In a complaint filed yesterday in the Manhattan Federal Court, the president’s lawyers contested the grand jury subpoena which Vance issued to Mazars three weeks ago, demanding Trump’s personal and corporate tax returns for the years 2011 to 1018 . Mazars has said it will fully comply with its legal obligations.
The lawyers argue that the subpoena is unconstitutional because the president is immune from criminal prosecution while he remains in office. If such a thing were allowed, they say in the complaint, it could seriously disrupt anything a president tried to do.
“All you need is one prosecutor, one trial judge, the barest amount of probable cause and a supportive local constituency, and you can shut down a presidency,” they add.
In the complaint, Trump makes it clear he thinks the Vance’s subpoena to Mazars is “a bad faith effort to harass the president by obtaining and exposing his private financial information, not a legitimate attempt to enforce New York law”.
Danny Frost, a spokesperson for the district attorney, said that Vance had received the president’s complaint and would answer it in court. He would not be commenting further during the legal process.
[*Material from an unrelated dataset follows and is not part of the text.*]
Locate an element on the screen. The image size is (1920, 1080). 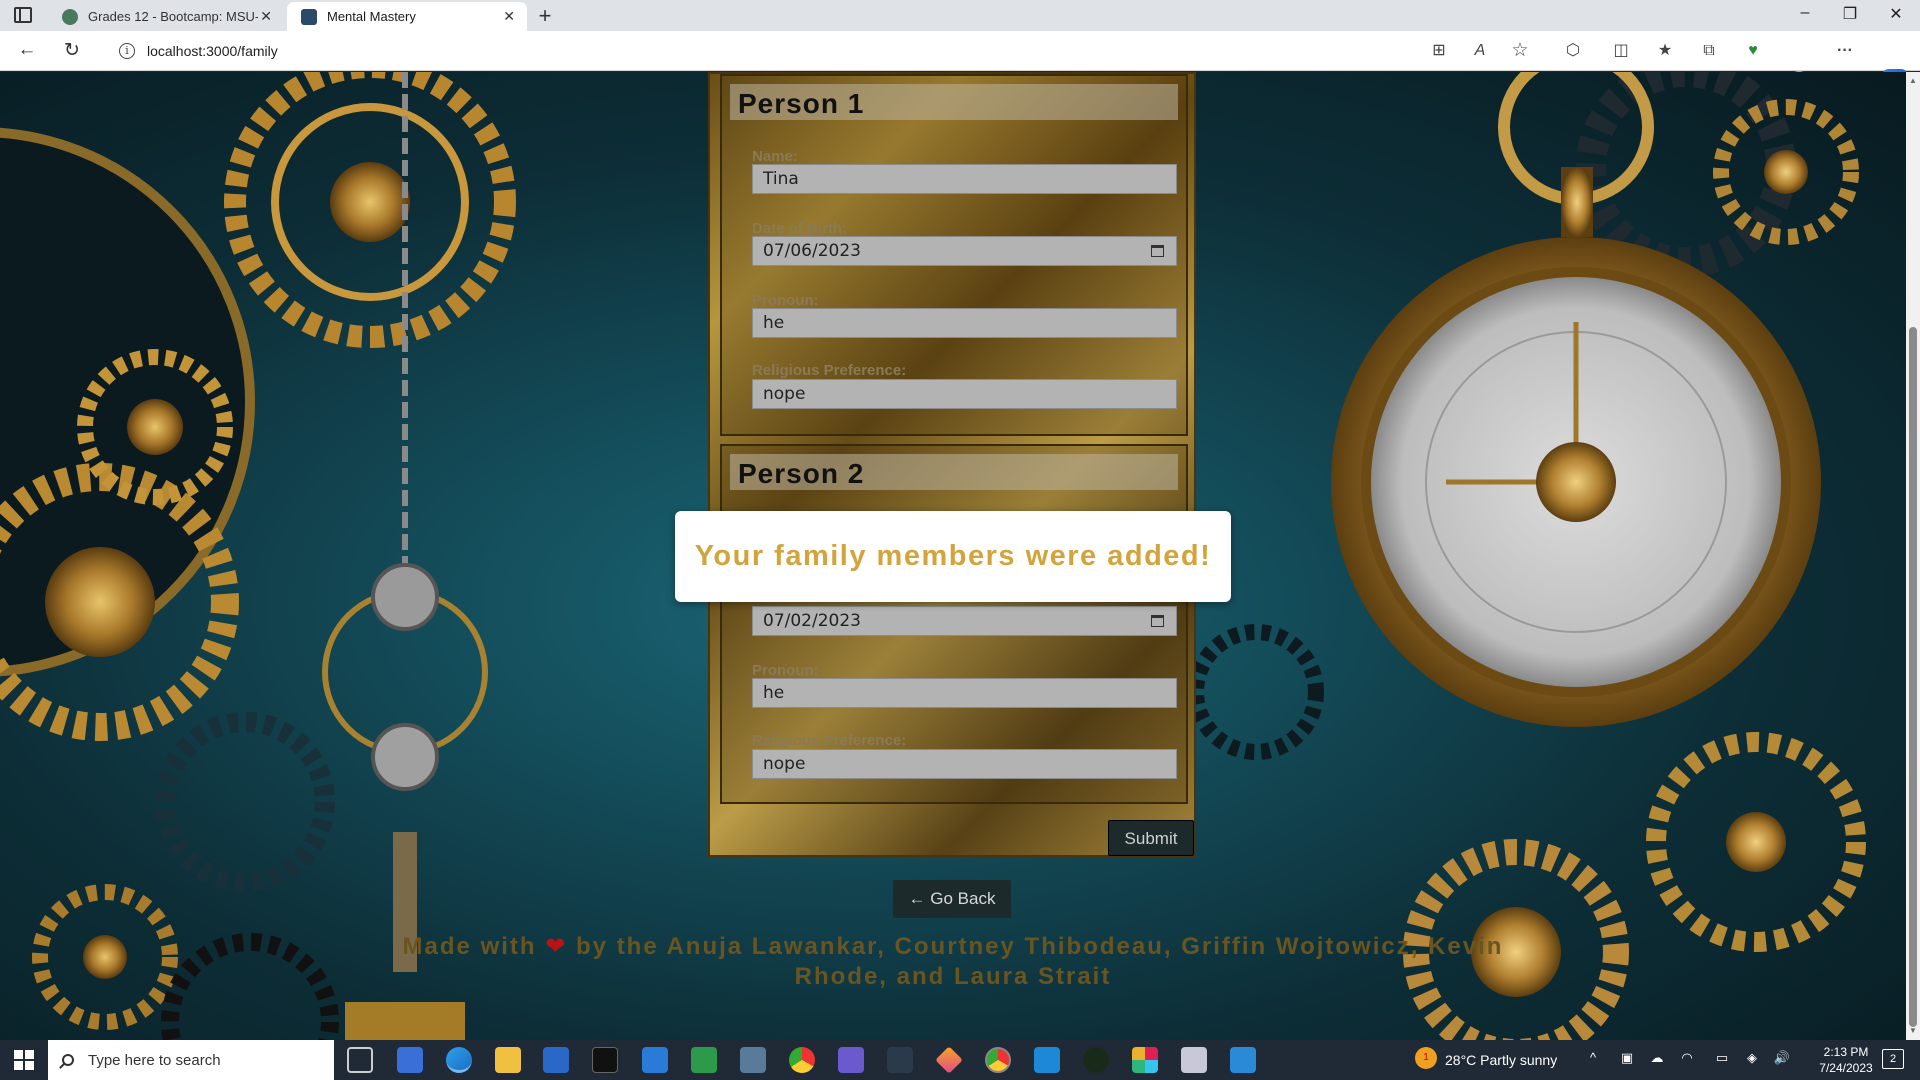
credits-prefix: Made with is located at coordinates (470, 946).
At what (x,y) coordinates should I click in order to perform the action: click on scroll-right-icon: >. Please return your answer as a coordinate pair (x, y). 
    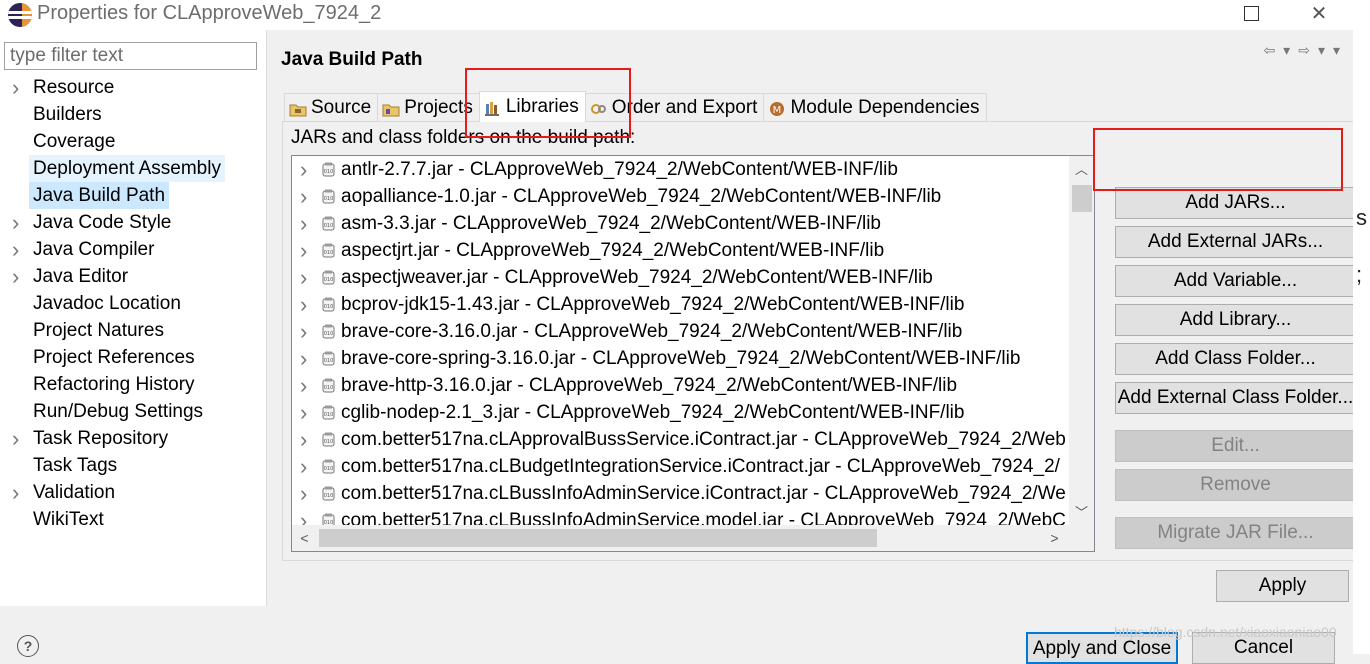
    Looking at the image, I should click on (1054, 538).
The district judge is to hear his arguments for enforcing the subpoena on 25 September.
Vance is currently investigating whether Trump paid hush money to two women – porn star Stormy Daniels and glamour model Karen McDougal, both of whom claimed they had sexual relations with him – during the 2016 election. He is trying to establish if Trump then put it through his business as a legal expense, an action which is illegal under New York law.